[Saved data entries]
__________

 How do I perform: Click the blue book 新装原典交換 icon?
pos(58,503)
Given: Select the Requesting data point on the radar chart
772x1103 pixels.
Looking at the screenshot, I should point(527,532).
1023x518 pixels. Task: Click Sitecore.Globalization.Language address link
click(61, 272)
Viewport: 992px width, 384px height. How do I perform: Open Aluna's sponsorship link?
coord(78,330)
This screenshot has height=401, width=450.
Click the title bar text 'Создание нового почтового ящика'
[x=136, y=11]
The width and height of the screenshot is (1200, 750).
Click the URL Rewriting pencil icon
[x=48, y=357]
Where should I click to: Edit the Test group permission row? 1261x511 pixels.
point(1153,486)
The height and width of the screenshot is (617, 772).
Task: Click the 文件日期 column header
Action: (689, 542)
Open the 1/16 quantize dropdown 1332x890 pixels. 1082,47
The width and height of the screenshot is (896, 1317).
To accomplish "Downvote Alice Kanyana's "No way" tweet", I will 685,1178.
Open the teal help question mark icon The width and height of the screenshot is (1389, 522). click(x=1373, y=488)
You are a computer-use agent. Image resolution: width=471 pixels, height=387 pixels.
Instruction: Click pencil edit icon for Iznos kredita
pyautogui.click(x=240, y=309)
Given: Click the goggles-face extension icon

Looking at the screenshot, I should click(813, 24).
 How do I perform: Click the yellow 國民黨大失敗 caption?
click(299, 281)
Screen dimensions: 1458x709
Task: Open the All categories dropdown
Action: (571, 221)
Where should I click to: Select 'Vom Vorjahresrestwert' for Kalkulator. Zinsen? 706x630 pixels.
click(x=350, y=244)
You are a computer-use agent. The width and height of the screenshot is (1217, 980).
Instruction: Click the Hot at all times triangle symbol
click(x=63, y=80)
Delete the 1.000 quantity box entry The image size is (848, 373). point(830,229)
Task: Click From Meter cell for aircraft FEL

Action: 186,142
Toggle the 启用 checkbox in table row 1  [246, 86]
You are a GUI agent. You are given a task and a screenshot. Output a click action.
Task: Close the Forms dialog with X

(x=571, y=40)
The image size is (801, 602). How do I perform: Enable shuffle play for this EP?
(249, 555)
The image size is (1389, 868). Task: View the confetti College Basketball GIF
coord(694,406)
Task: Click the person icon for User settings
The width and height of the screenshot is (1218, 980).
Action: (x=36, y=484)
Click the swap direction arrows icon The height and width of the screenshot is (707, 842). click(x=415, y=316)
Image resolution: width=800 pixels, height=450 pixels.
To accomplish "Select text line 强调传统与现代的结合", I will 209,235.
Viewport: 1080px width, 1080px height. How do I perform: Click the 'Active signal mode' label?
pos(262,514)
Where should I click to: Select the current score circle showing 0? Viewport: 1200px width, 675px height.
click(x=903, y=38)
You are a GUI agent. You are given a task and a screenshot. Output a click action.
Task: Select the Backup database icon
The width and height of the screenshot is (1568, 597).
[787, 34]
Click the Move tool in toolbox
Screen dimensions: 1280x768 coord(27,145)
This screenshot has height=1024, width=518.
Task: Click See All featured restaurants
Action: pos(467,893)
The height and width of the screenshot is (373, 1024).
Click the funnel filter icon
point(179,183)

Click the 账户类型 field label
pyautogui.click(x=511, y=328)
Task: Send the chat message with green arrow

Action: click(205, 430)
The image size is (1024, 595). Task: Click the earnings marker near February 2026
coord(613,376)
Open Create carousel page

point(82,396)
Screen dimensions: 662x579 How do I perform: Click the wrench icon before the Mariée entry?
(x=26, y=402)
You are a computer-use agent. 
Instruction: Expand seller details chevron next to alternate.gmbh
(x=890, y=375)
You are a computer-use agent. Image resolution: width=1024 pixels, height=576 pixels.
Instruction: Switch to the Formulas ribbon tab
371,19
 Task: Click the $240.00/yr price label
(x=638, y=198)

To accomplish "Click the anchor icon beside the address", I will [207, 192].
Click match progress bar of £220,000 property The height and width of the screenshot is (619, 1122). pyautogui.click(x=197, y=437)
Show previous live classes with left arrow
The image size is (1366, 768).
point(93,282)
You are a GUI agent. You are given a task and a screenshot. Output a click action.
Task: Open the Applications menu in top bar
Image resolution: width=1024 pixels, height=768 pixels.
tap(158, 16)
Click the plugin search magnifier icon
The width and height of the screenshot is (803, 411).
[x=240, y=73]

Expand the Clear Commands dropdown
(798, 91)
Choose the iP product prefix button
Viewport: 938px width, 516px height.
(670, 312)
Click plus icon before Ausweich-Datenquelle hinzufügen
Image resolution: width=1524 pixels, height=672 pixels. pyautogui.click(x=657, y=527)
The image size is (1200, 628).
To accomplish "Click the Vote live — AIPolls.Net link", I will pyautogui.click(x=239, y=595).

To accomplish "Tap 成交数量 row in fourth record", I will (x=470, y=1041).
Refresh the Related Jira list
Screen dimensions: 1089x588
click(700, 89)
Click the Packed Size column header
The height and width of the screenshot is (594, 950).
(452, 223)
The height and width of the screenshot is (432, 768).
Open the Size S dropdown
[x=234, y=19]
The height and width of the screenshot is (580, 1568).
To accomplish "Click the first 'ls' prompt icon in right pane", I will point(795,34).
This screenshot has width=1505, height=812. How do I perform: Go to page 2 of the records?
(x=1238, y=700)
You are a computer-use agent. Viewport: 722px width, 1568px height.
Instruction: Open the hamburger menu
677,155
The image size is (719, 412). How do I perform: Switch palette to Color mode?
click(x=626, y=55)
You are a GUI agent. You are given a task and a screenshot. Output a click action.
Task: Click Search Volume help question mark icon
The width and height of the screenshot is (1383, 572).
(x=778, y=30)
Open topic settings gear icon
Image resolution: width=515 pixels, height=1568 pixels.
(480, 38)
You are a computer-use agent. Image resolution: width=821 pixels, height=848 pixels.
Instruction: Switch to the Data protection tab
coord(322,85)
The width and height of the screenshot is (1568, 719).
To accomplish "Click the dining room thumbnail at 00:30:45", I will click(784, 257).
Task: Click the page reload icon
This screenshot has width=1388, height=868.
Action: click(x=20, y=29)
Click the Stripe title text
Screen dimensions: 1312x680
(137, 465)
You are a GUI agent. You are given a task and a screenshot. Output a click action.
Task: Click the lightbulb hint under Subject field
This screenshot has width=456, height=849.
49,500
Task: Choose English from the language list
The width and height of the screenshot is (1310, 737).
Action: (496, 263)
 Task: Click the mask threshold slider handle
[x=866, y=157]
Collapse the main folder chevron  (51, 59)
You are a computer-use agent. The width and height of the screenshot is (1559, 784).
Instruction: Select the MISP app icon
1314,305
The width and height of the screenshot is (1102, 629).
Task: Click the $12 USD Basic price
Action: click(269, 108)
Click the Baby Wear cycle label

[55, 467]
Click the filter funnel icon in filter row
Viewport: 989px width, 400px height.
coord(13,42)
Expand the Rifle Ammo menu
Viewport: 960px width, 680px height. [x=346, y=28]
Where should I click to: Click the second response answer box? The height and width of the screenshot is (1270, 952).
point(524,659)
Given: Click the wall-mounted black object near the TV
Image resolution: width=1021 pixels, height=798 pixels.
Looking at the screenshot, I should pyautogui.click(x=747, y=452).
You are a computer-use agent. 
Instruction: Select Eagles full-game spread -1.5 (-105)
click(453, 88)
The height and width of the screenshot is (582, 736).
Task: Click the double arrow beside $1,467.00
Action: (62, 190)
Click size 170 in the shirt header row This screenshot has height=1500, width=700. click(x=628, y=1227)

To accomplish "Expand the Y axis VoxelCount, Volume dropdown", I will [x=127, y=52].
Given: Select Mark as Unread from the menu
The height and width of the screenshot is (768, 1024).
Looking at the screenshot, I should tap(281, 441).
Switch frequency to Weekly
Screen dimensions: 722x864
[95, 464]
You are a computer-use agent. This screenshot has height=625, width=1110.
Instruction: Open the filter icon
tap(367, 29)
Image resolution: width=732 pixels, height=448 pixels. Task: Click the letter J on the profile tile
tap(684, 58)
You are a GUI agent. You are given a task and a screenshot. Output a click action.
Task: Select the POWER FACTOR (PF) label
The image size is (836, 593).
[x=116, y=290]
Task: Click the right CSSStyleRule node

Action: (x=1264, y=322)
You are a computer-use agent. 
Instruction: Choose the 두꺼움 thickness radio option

__________

_Your assignment_. Wherever the word "live" turns up in a line of the entries above, copy that line.

_Answer section_.
Show previous live classes with left arrow
To accomplish "Click the Vote live — AIPolls.Net link", I will pyautogui.click(x=239, y=595).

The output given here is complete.